さらに、今年1月「2012初春 青春18切符ローカル線の旅」という記事を書いた時、またまたキヤスが「ローカル線の旅はたまらないなー。(去年8月の青森への旅に続けて)ぜひまた行こう!」と書いてくれたので、「春の青春18切符(3/1~4/10)で酒蔵巡りでもしよう!」と返事したところ、シズカちゃんも酒蔵巡りに賛同してくれて、さらに嬉しいことには、去年の「筍と鶯」のことを覚えていてくれたようで「筍狩とセット?」と提案してくれた。そこで僕は以下のようにコメントした。

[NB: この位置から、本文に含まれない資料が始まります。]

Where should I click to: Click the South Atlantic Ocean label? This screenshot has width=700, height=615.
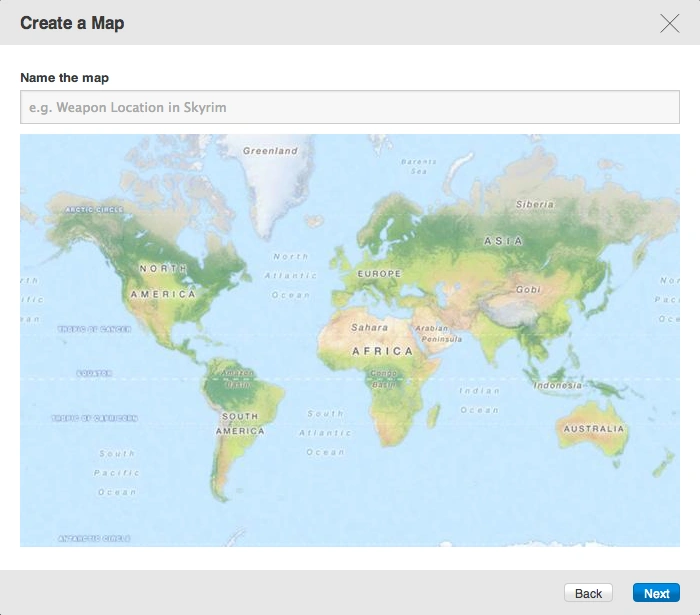(x=325, y=432)
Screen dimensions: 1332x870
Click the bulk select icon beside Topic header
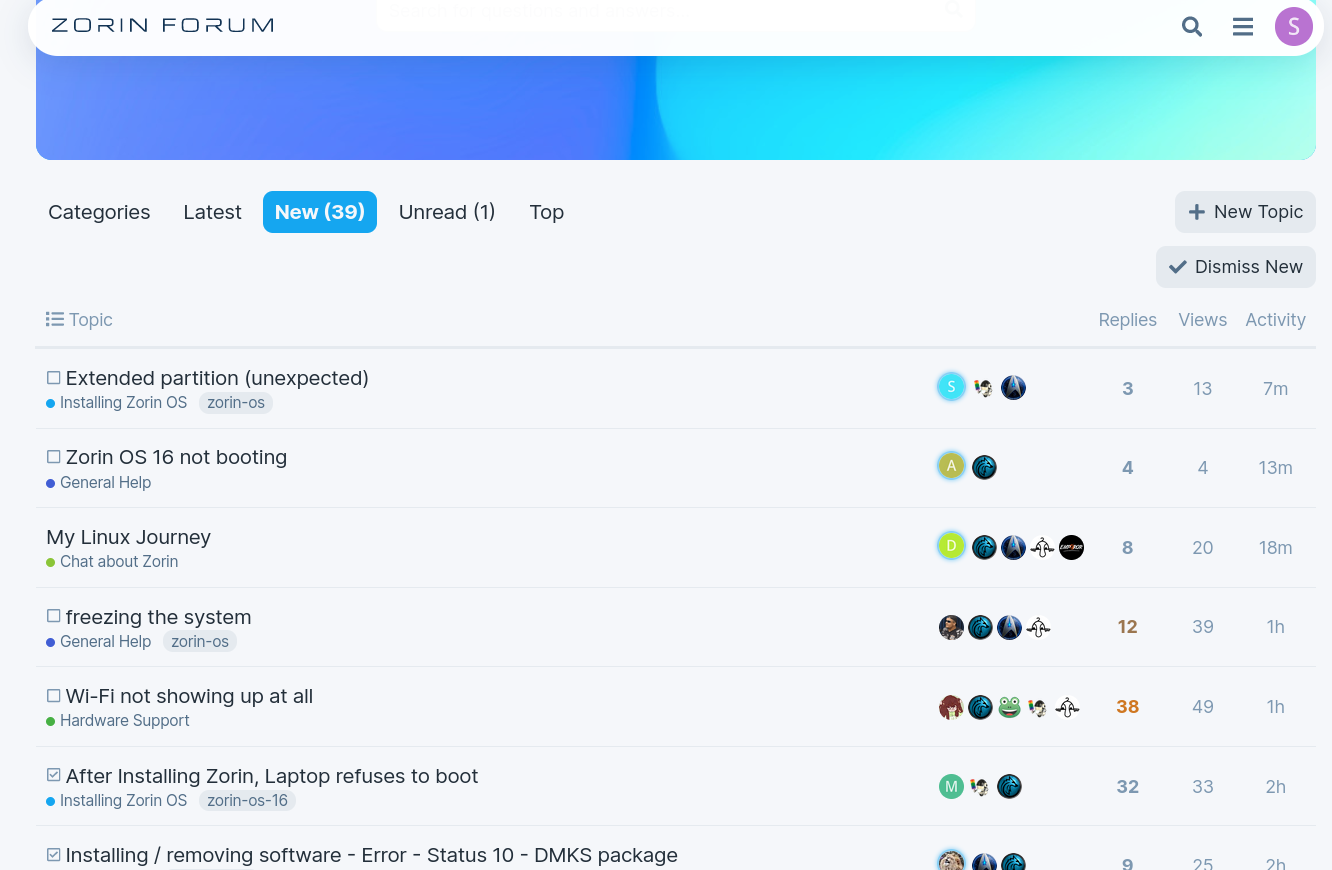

「では、菜の花が咲く頃に、JR内房線の五井から小湊鉄道に乗って養老渓谷まで行き、まず散歩&筍を楽しむ。上総中野でいすみ鉄道に乗り換え、大原に出て、そこからJR外房線で御宿まで行き、岩瀬酒造(『吉の井』の蔵元)訪問。御宿から大原まで戻り、木戸泉酒造(『木戸泉』の蔵元)に立ち寄ってから、帰京。以上、『さすらう餃子・房総半島を半周するの巻』というのはどうだろうか」
これが今回の遠足の原形である。
こうして、今までのいきさつを整理してみると、実はキヤスがキーパーソンになっているのがわかるのだが、はなはだ残念なことに、キヤスは法事のために、この日は参加することができなかった。

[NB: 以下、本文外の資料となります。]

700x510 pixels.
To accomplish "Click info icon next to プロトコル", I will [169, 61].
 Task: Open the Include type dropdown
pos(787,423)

その後、土曜日は蔵元が休みということで、蔵巡りを断念。散策に関しては、シズカちゃんから、ぜひ御宿の月の砂漠(童謡「月の砂漠」のモデル)を歩いてみたい、というリクエストがあったのだが、早くからこの日は雨天であることがわかっていたために、これも中止。
唯一残ったのが筍を楽しむプランである。大多喜、筍、刺身などをキーワードとしてウェブ検索をかけて見つけたのが、ここ総元駅近くにある「郷土料理たけのこ」というわけだった。

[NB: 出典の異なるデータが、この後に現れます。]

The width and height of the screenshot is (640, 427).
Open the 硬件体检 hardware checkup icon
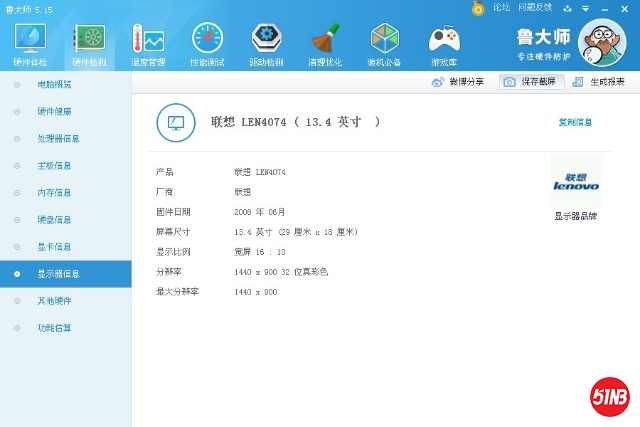click(x=29, y=44)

僕たち5人は、まだ冷たい雨が降り止まぬ中、「郷土料理たけのこ」に向かって歩きだした。と言っても駅から徒歩3分、駅を出てまっすぐ歩き、突き当たりのT字路を左折するだけでよかったのだが。
道沿いの水田ではカエルたちが、グワッグワッ、クワックワッ、グワッグワッ、クワックワッ、と大合唱していた。雨が降ると、やはりカエルは嬉しいのだろうか、などとどうでもいいことを考えていると、前方に「たけのこ」と書かれたお店の看板と幟(のぼり)が見えてきた。おぉ、あった、あった。一応事前に電話して、今日の営業と筍料理を確認していたのだが、無人の総元駅を出ると、食堂はおろか、店といえるものは何もなく、本当にこの駅でよかったのだろうか、と少し心配になってきたところだったのだ。